Taiwan, an island in the South China Sea has a total area of 22,214 sq. km, and a population of 23 million. According to per capita income it ranks thirty-fourth in the world. Within 40 years it has rapidly developed from a predominantly agricultural to a highly industrialized economy. Education has played an important role in transforming its economy and society.

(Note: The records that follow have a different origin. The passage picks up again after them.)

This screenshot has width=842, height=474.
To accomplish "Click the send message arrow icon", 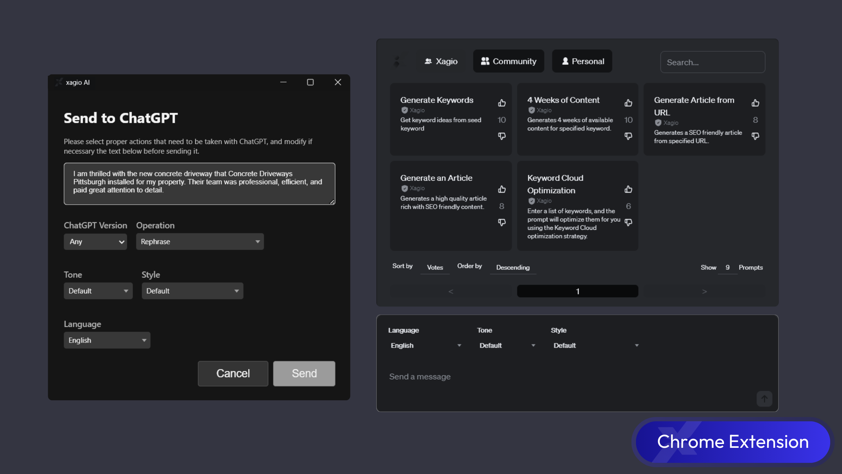I will [764, 399].
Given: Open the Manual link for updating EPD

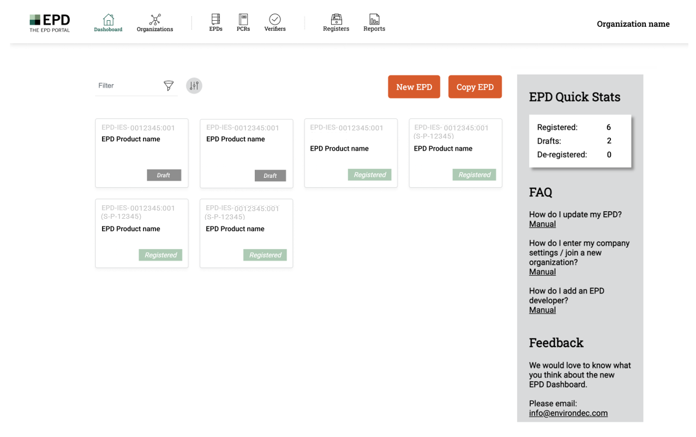Looking at the screenshot, I should 542,224.
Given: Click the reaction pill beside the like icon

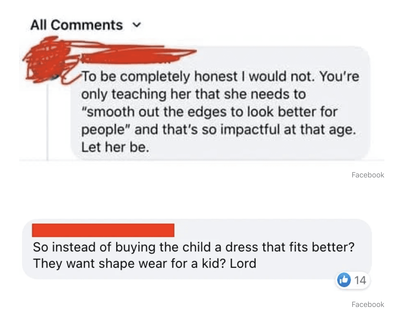Looking at the screenshot, I should 353,280.
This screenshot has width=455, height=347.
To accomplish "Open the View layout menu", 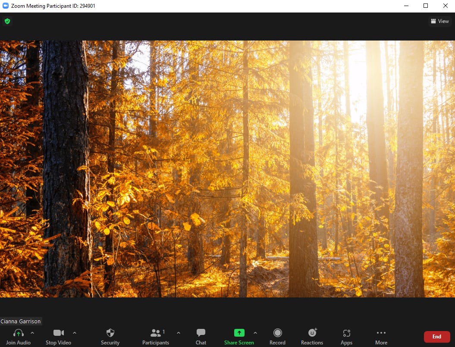I will (439, 21).
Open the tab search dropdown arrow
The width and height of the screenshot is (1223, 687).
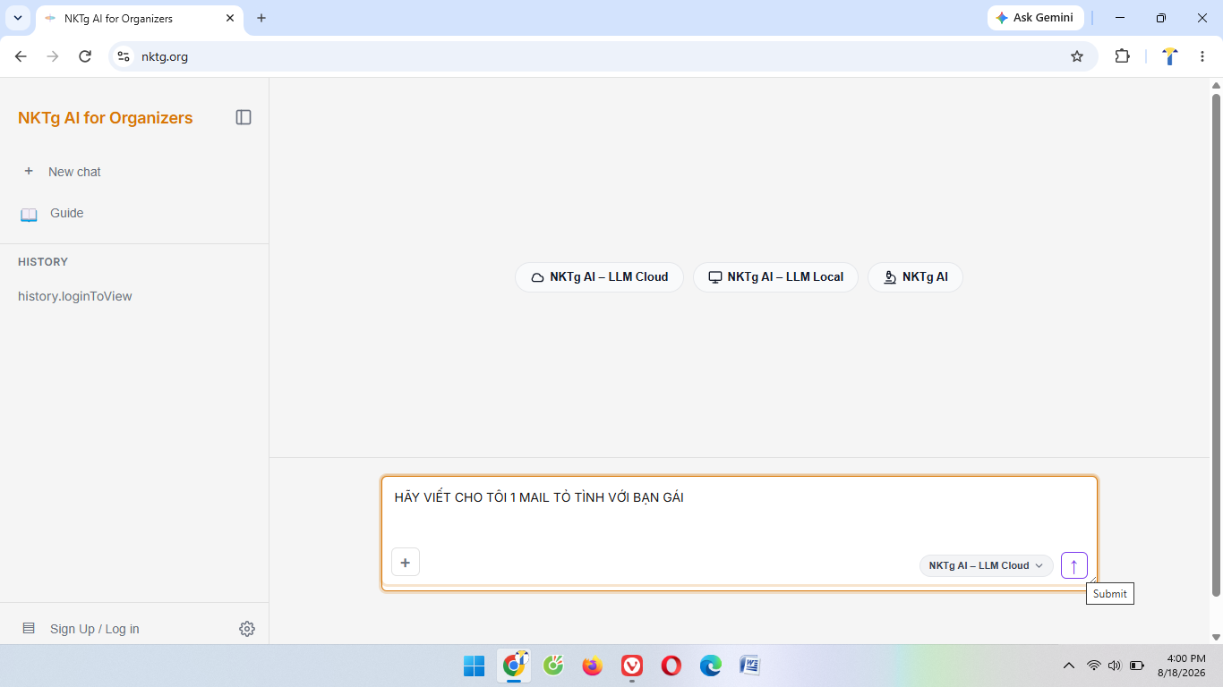click(18, 18)
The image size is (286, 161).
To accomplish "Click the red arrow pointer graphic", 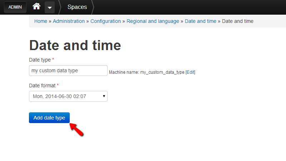I will pos(77,129).
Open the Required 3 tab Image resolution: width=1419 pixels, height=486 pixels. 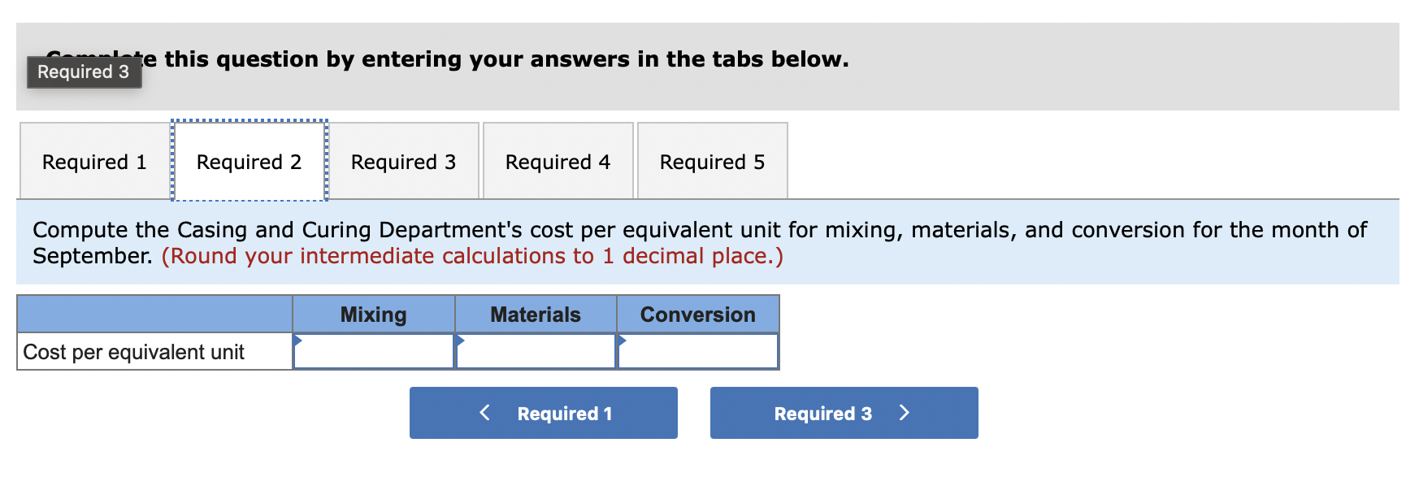coord(404,161)
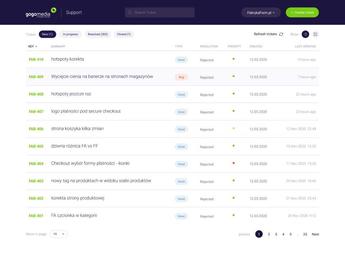Click the gogomedia logo
This screenshot has height=267, width=345.
coord(41,13)
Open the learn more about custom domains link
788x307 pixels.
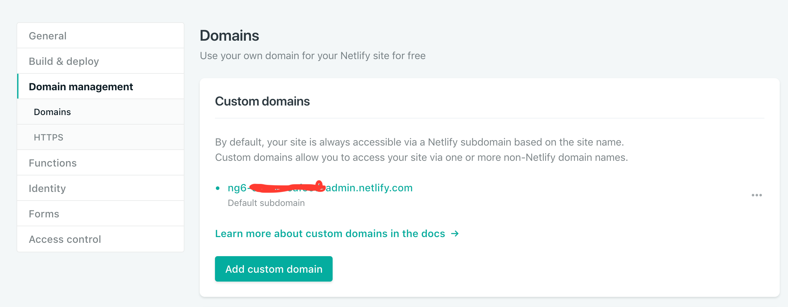330,234
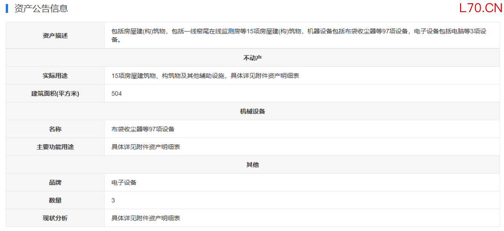The width and height of the screenshot is (504, 231).
Task: Click the 具体详见附件 text under 主要功能用途
Action: (x=146, y=147)
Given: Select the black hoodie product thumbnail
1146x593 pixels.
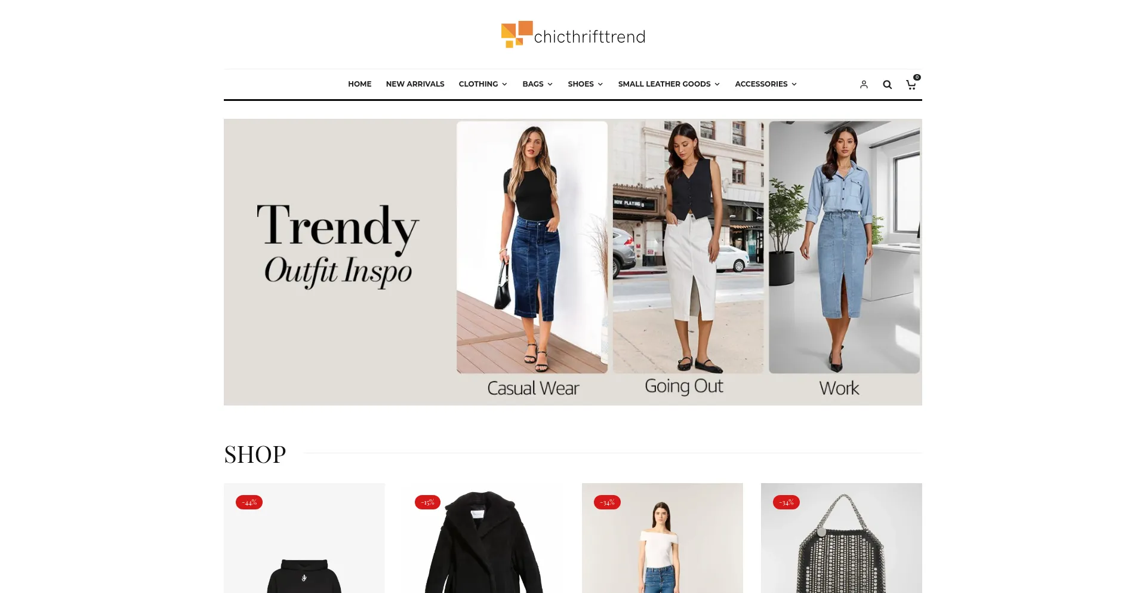Looking at the screenshot, I should tap(304, 538).
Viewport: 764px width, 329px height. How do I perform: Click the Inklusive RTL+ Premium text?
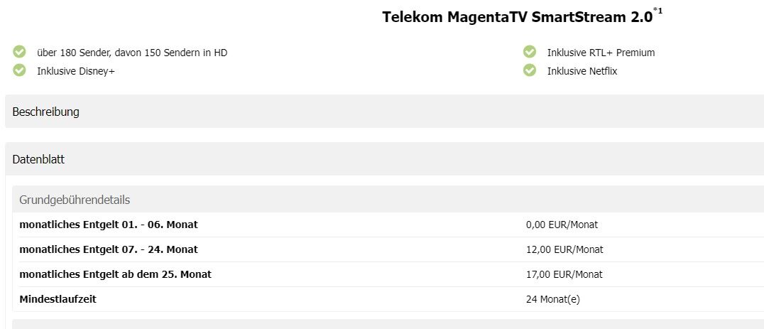[x=601, y=53]
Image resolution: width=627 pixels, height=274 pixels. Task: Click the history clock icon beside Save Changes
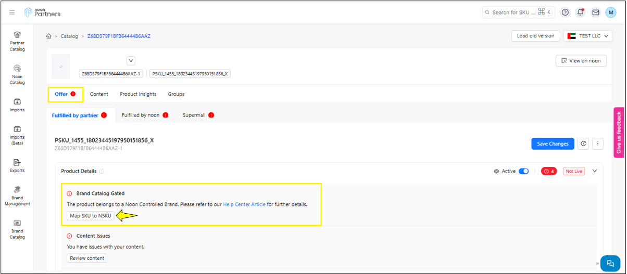click(x=583, y=143)
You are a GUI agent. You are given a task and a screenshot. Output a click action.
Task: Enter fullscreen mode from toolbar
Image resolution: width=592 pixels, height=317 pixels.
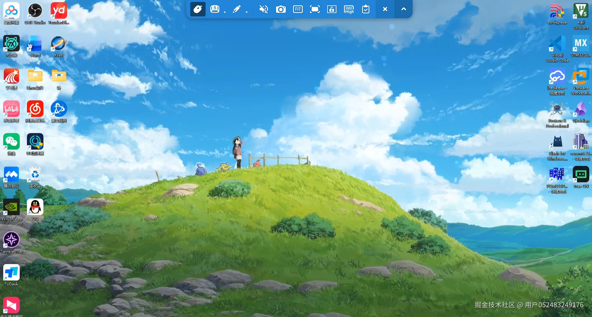[x=315, y=9]
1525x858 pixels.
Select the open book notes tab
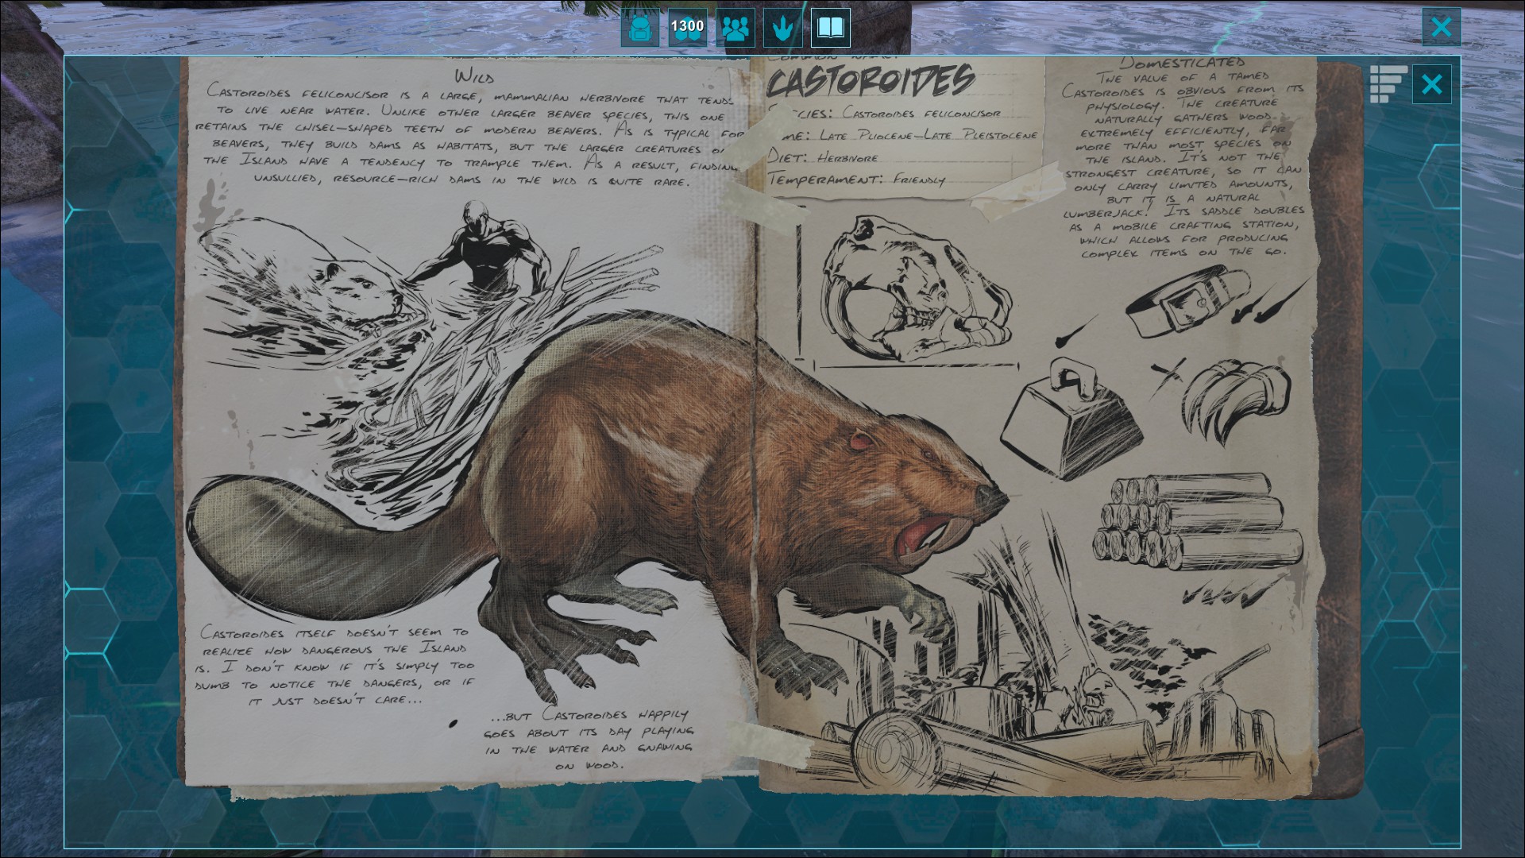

The Portuguese in the fourteenth century called Taiwan ‘Isla Formosa’ or ‘beautiful island’. Formosa later came to be known as Taiwan meaning ‘terraced bay’. In AD 1626, Verenigde Oostindische Compagnie (VOC) or the Dutch East India Company captured Keelung and subsequently Tansui in AD 1629. The Dutch organized labour, created mines and plantations and introduced new crops and tools. Taiwan became a cog in the wheel of international commerce stretching from Nagasaki to the Netherlands. The records of the VOC contain interesting letters sent from Batavia on the role of Taiwan as an entrepôt for the exchange of gold, silk and ceramics. The Dutch also took upon themselves the responsibility of ‘civilizing’ the aborigines through conversion to Christianity. During the Dutch rule, many missionaries educated the Taiwanese natives, and it can be said that the Dutch were the first to introduce some kind of an organized system of education in Taiwan.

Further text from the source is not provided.